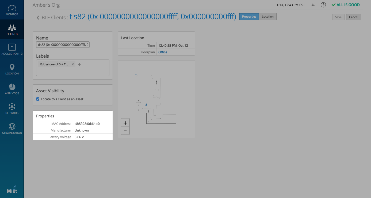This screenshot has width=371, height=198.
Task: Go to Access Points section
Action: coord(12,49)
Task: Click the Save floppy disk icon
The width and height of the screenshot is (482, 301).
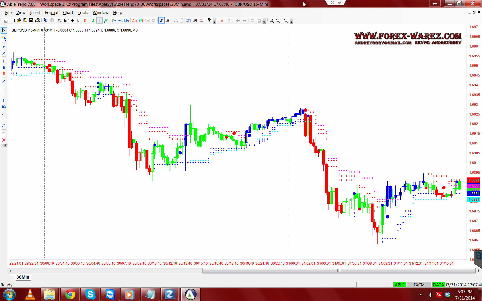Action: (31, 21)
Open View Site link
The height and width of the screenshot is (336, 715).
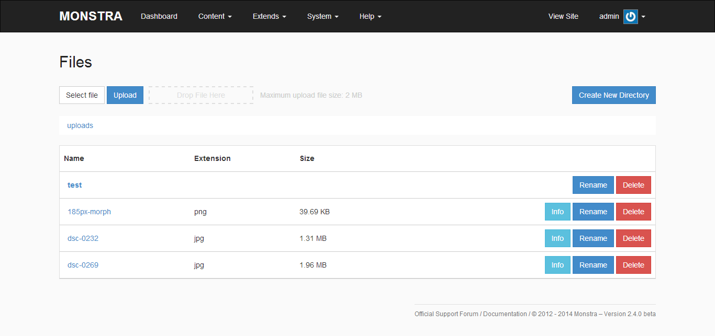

********************

WHAT TO DO
Transcription of the lines from the one with "Open View Site link" through the end of the entries is required, exact and with no pictures.

SOLUTION FOR THIS PROBLEM
Open View Site link
The height and width of the screenshot is (336, 715).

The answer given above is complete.